I try to catch my breath. Maybe I do have asthma. “As okay as anyone can be who has had to endure the pain and suffering I’ve been subjected to! I just found out Mama is divorced! And I had to listen to other people call her a deserter!” I wail.
Geri rolls her eyes and stands up. “Oh, for goodness’ sake, when is the last time you even saw that so-called father of yours?”
Never. I shake my head and take the bacon Geri shoves in my face, like bacon can solve anything.
I take a bite. Bacon can solve pretty much anything.

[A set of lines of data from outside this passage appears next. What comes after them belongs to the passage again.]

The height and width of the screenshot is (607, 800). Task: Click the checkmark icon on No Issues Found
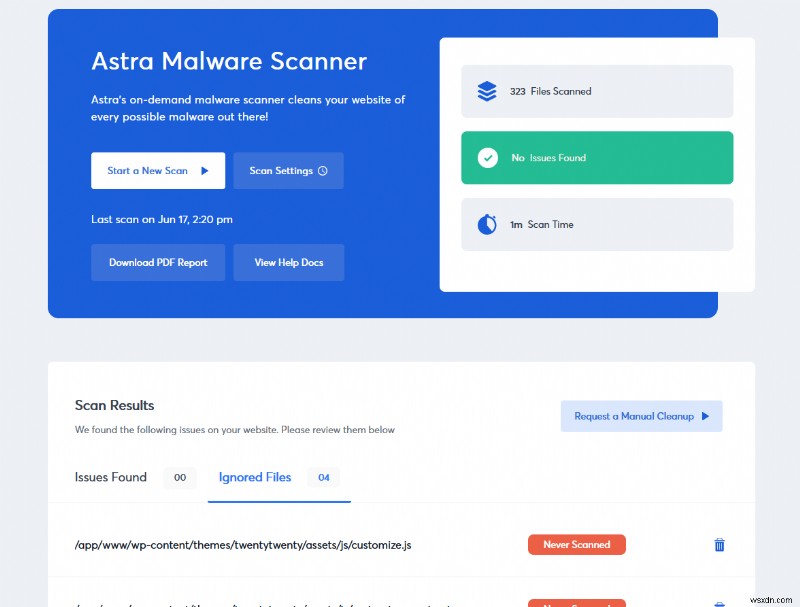click(x=487, y=157)
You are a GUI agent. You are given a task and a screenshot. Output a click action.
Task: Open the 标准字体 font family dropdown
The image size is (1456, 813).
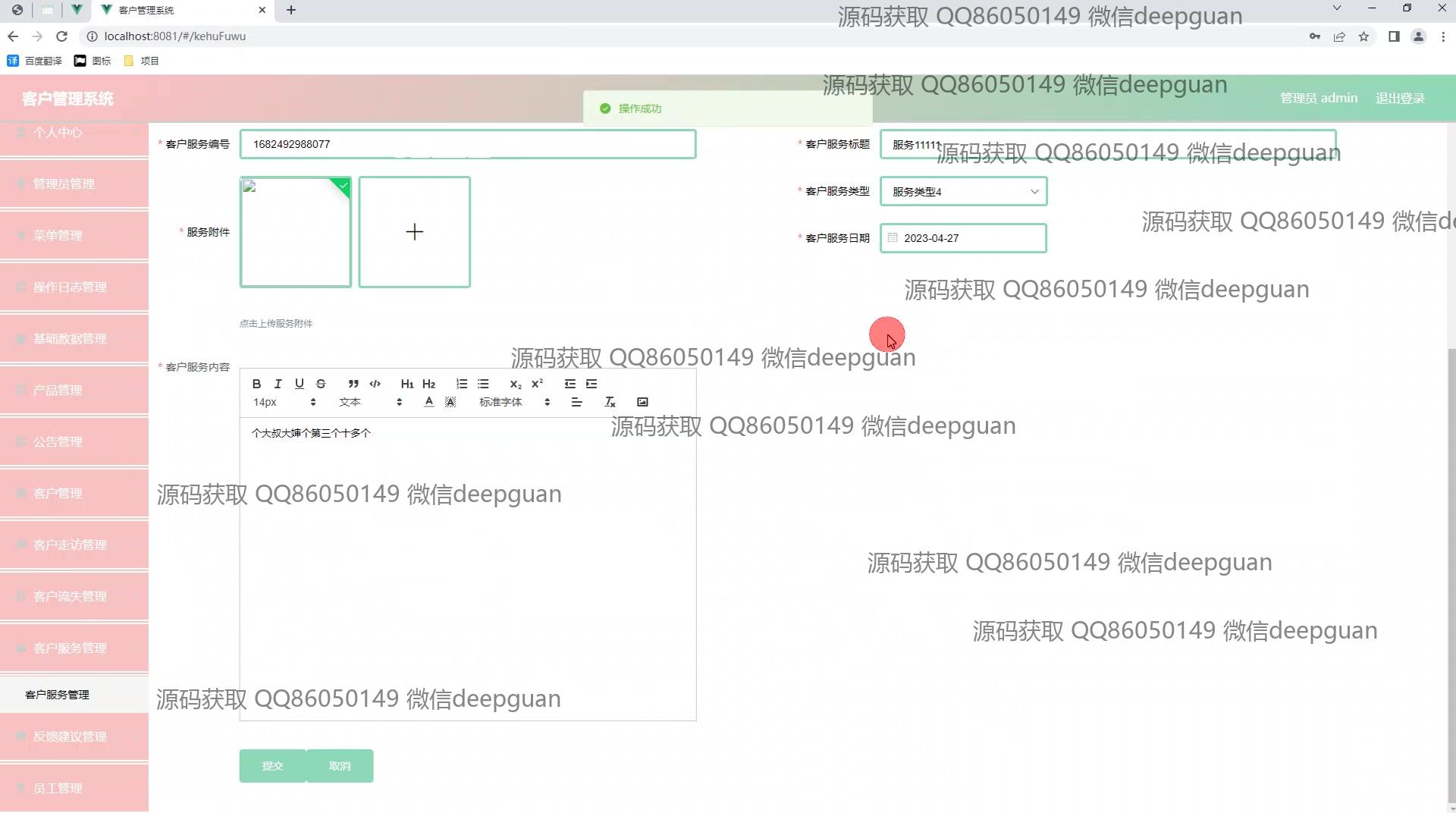pos(514,402)
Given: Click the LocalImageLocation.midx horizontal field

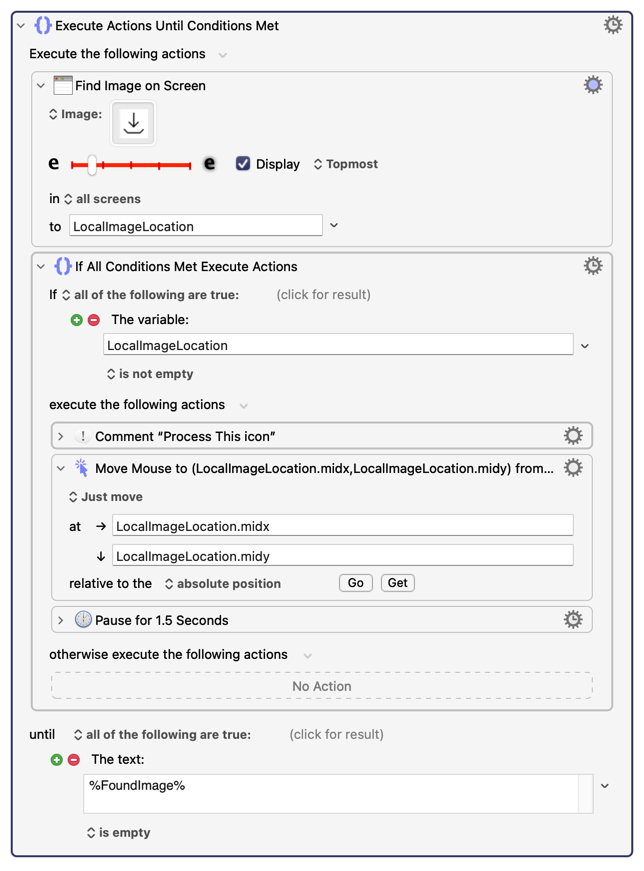Looking at the screenshot, I should (x=342, y=526).
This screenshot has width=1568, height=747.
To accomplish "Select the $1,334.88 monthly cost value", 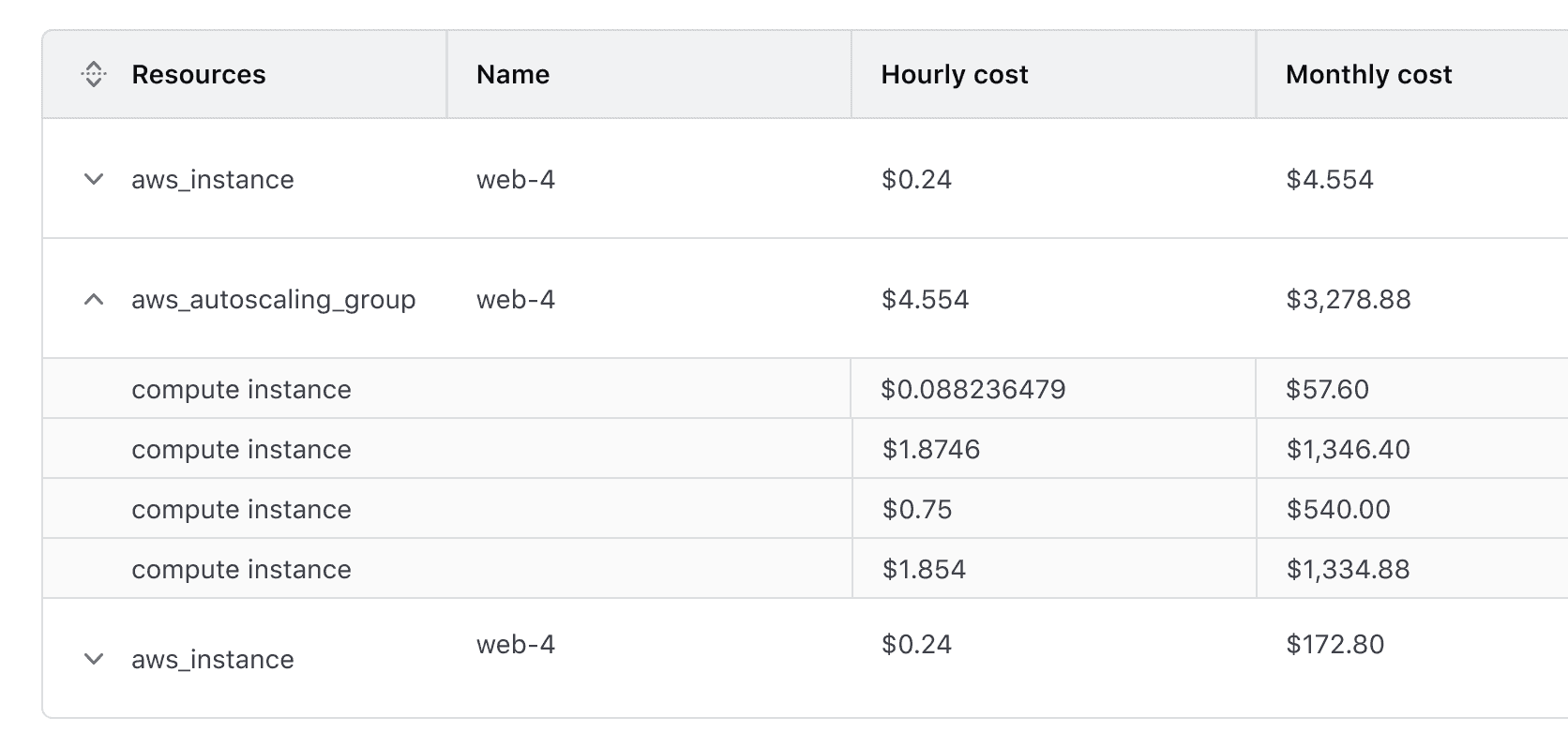I will coord(1348,569).
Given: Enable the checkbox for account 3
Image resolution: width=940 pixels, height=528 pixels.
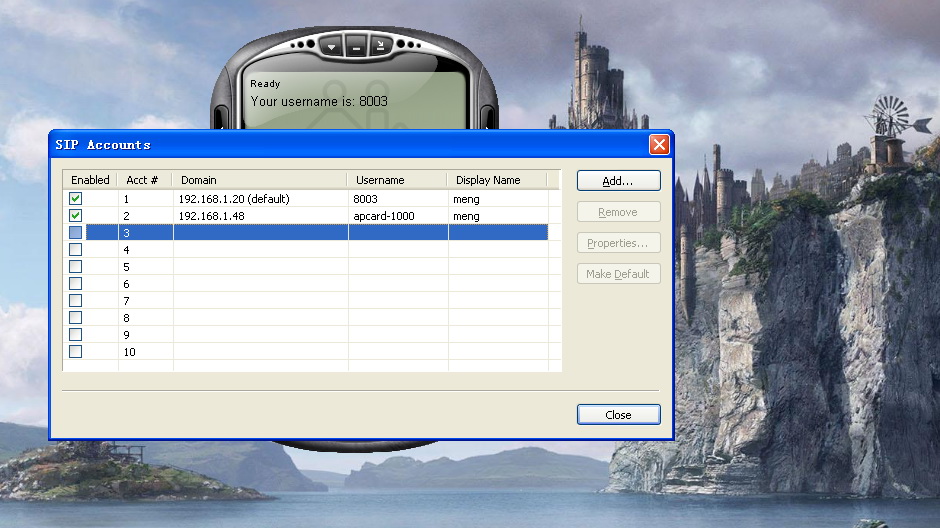Looking at the screenshot, I should 75,233.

“This is 1895!” Geri says. “Sure, women have a ways to go to ensure their equal rights, but your mama’s divorce certainly does not stop her from being an important member of society. Or, for that matter, a darn good mother.”
Geri shakes her finger in my face. Part of me wants to bite it. The other part of me knows she’s right.
“Of course I’m right.”
“But she deserted him!” I wail. I breathe deeply and stand up to look at Geri. Her eyes are slits, and she looks at me like I’m plumb crazy. “What is a deserter?”
“I’m glad you asked,” she replies. “Technically, it’s someone who abandons his responsibilities. Like a soldier in the War of Rebellion who up and leaves the army for no good reason. Often those deserters got shot.”
“My mama is going to get shot?” I nearly fall over from shock.